===== Extrait du document =====
Faire vraiment sa fête à la Terre

Lorsque je roule rue Notre-Dame, direction ouest, à l’approche du pont Jacques-Cartier, je ralentis. Je tente de repérer, sur ma gauche, vers le fleuve, un petit arbre. Je m’inquiète pour lui. Va-t-il bien ? A-t-il résisté au récent verglas ? Au smog, aux vents, aux vandales ?

Nous nous étions mis à deux pour le planter, le Jour de la Terre 2013, moi, ministre de la Métropole, lui, Yves-François Blanchet, ministre de l’Environnement du gouvernement Marois. Comme on n’avait pas posé devant lui une plaque soulignant cet événement nullement historique, je ne puis dire aujourd’hui lequel est le nôtre. Il faudrait que je compare avec les photos de presse d’époque, que je mesure les distances, que j’établisse sa géolocalisation.
=====
### [Consigne]
Modifiez le passage du texte qui s'ouvre sur les mots « Lorsque je roule » et se clôt sur « j’établisse sa géolocalisation. » en y remplaçant « petit arbre » par « jeune érable », puis donnez ce passage en entier. Le matériel fourni est sans rapport avec le texte.
===== Matériel fourni =====
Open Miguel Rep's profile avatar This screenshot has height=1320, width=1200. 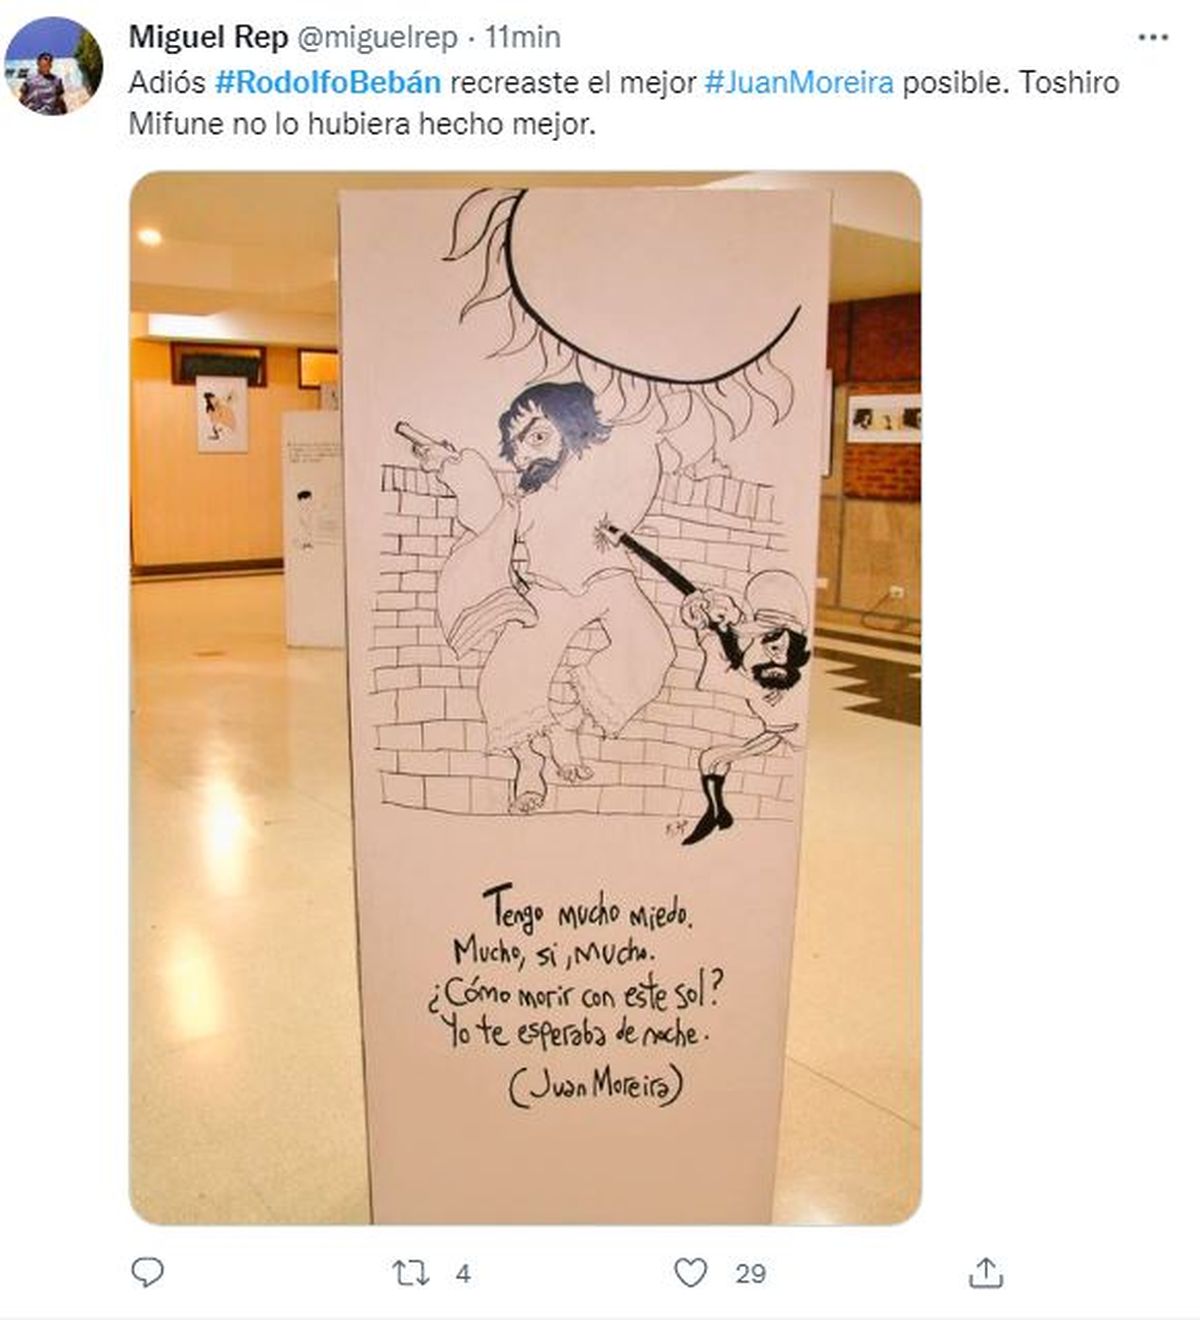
=====
### [Résultat de l'exercice]
Lorsque je roule rue Notre-Dame, direction ouest, à l’approche du pont Jacques-Cartier, je ralentis. Je tente de repérer, sur ma gauche, vers le fleuve, un jeune érable. Je m’inquiète pour lui. Va-t-il bien ? A-t-il résisté au récent verglas ? Au smog, aux vents, aux vandales ?

Nous nous étions mis à deux pour le planter, le Jour de la Terre 2013, moi, ministre de la Métropole, lui, Yves-François Blanchet, ministre de l’Environnement du gouvernement Marois. Comme on n’avait pas posé devant lui une plaque soulignant cet événement nullement historique, je ne puis dire aujourd’hui lequel est le nôtre. Il faudrait que je compare avec les photos de presse d’époque, que je mesure les distances, que j’établisse sa géolocalisation.